In addition to the distinction between acquiring and responding to an undermining defeater, the differences between the conditions support our argument that the strength—either quantity, quality, or both—of the overriding evidence affects even adults’ ability to revise their beliefs. First, participants followed the Reliable informant’s evidence significantly more often than the Unreliable informant’s evidence in both the demonstration and transfer trials in the Strong feedback condition, but not the Weak feedback condition. Second, there were more Discriminators in the Strong feedback condition than the Weak feedback condition, and Followers only demonstrated a response to undermining defeaters in the transfer trials in the Strong feedback condition. Together these findings suggest that acquiring an undermining defeater through a generalisation over overriding defeaters is not trivial, and that the strength of the overriding evidence plays a crucial role; stronger evidence facilitates the acquisition of undermining defeaters. Though it does appear that overriding evidence needs to be stronger than the original evidence for a belief to be revised, it may still be possible to acquire an undermining defeater when the overriding evidence is not as strong. However, it is likely that this would require far more exposure to overriding evidence, and therefore in this type of paradigm far more trials. If so, this could help explain why most participants in the Weak feedback condition did not appear to acquire an undermining defeater, despite having the capacity to do so in principle, and why some participants were able to achieve it.
Overall, this study demonstrates that acquiring an undermining defeater through a generalisation over a series of overriding defeaters is not trivial, even for adults. We highlighted the important role played by the strength of overriding evidence—both in terms of quantity and quality—in acquiring an undermining defeater. When overriding evidence is stronger than the initial belief, adults can acquire an undermining defeater related to the unreliability of a source with minimal exposure to such evidence and can apply this to novel contexts.
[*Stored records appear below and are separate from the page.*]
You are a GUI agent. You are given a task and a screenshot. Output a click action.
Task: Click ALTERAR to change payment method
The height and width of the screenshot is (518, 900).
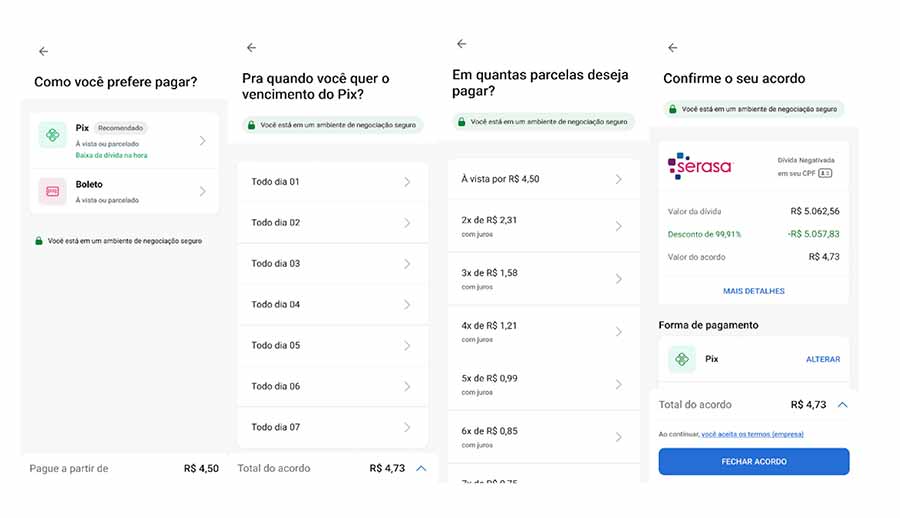pos(822,359)
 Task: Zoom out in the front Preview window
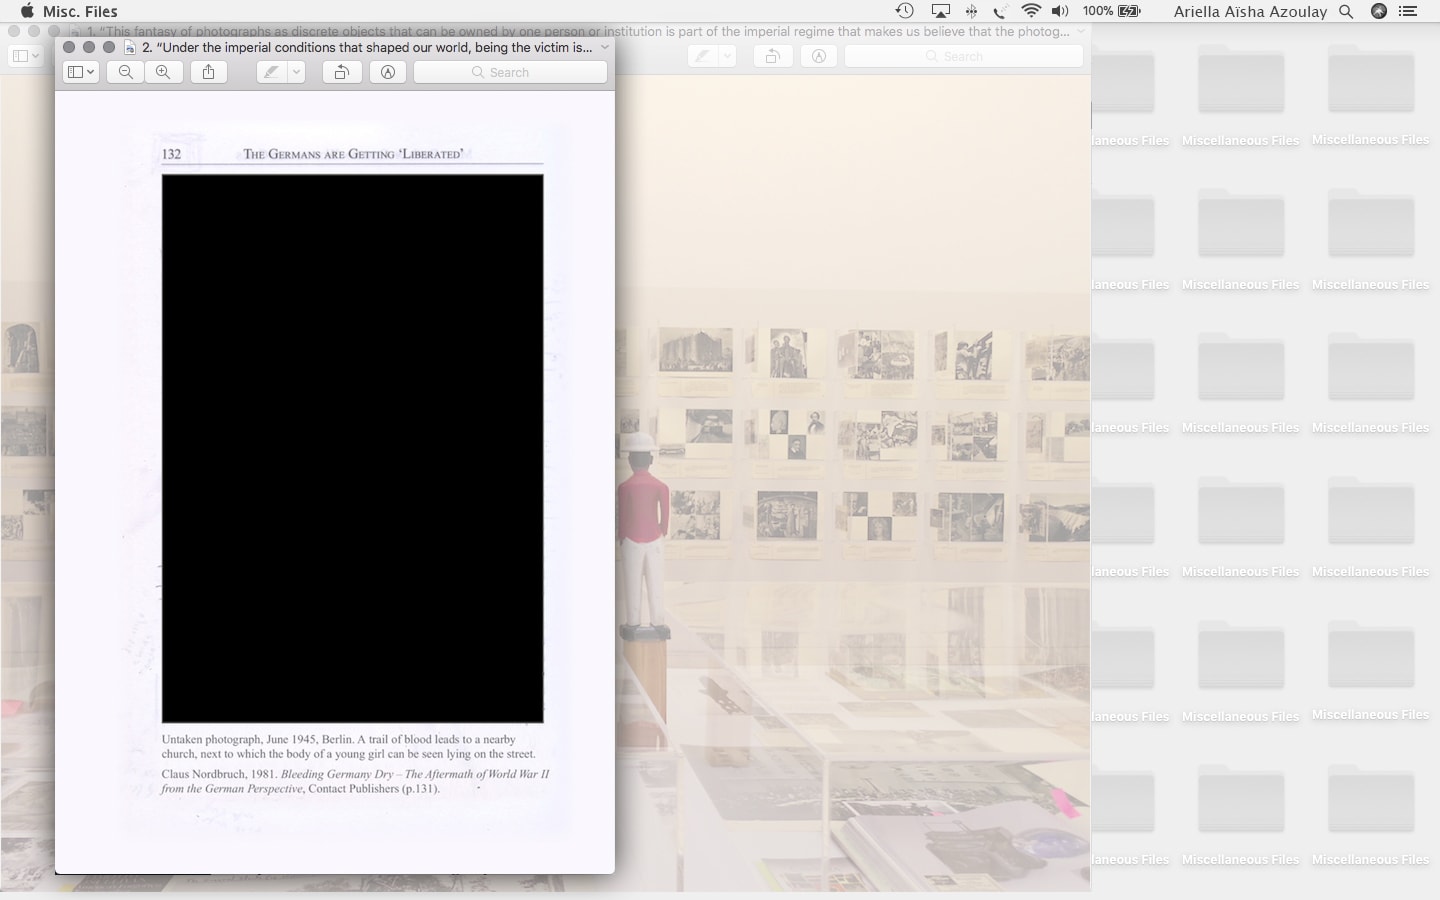coord(126,72)
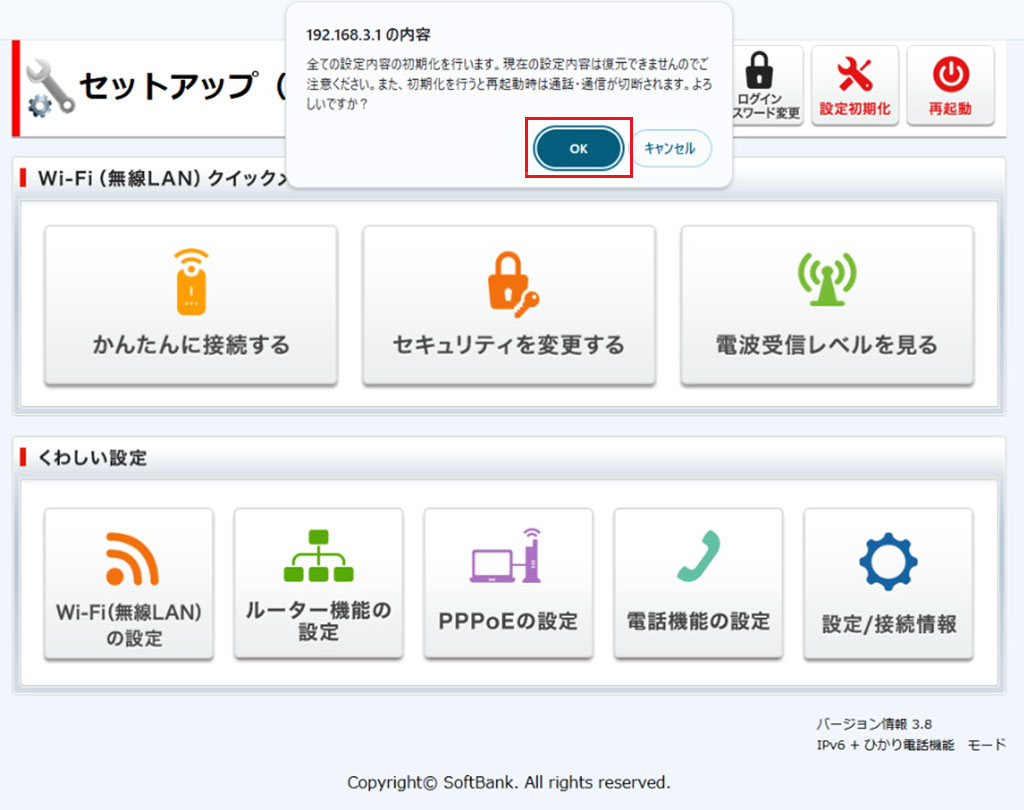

However, when overriding evidence is weaker, the likelihood of acquiring an undermining defeater reduces. Intuitively, this makes sense, as we are more likely to notice overriding evidence that has an impact on our daily lives; the clearer the reason to reject a previously held belief, the more likely we are to change our belief. If, as the results suggest, acquiring undermining defeaters depends on the strength of the overriding evidence, this should be accounted for when assessing capacities for acquiring and responding to similar undermining defeaters in non-linguistic populations. Additionally, our findings point to an important distinction between acquiring and responding to an undermining defeater. Future research should ensure that participants have opportunities to respond to the undermining defeater in contexts in which reliable and unreliable sources of evidence are pitted against one another and where such a response is the most appropriate.
Supporting information
S1 Table. Detailed outline of trial structure.
https://doi.org/10.1371/journal.pone.0331480.s001
(DOCX)
Acknowledgments
We thank Sammy Berninger, Chloe Dow, Eilidh Hughes, Josephine Martin, Brina Recelj, and Gaja Zivec for their assistance with data collection. We also thank Ariane Veit and Remco Folkertsma for their statistical advice.
References
- 1. Harris PL, Koenig MA, Corriveau KH, Jaswal VK. Cognitive Foundations of Learning from Testimony. Annu Rev Psychol. 2018;69:251–73. pmid:28793811
- 2. Rakoczy H, Warneken F, Tomasello M. Young children’s selective learning of rule games from reliable and unreliable models. Cognitive Development. 2009;24(1):61–9.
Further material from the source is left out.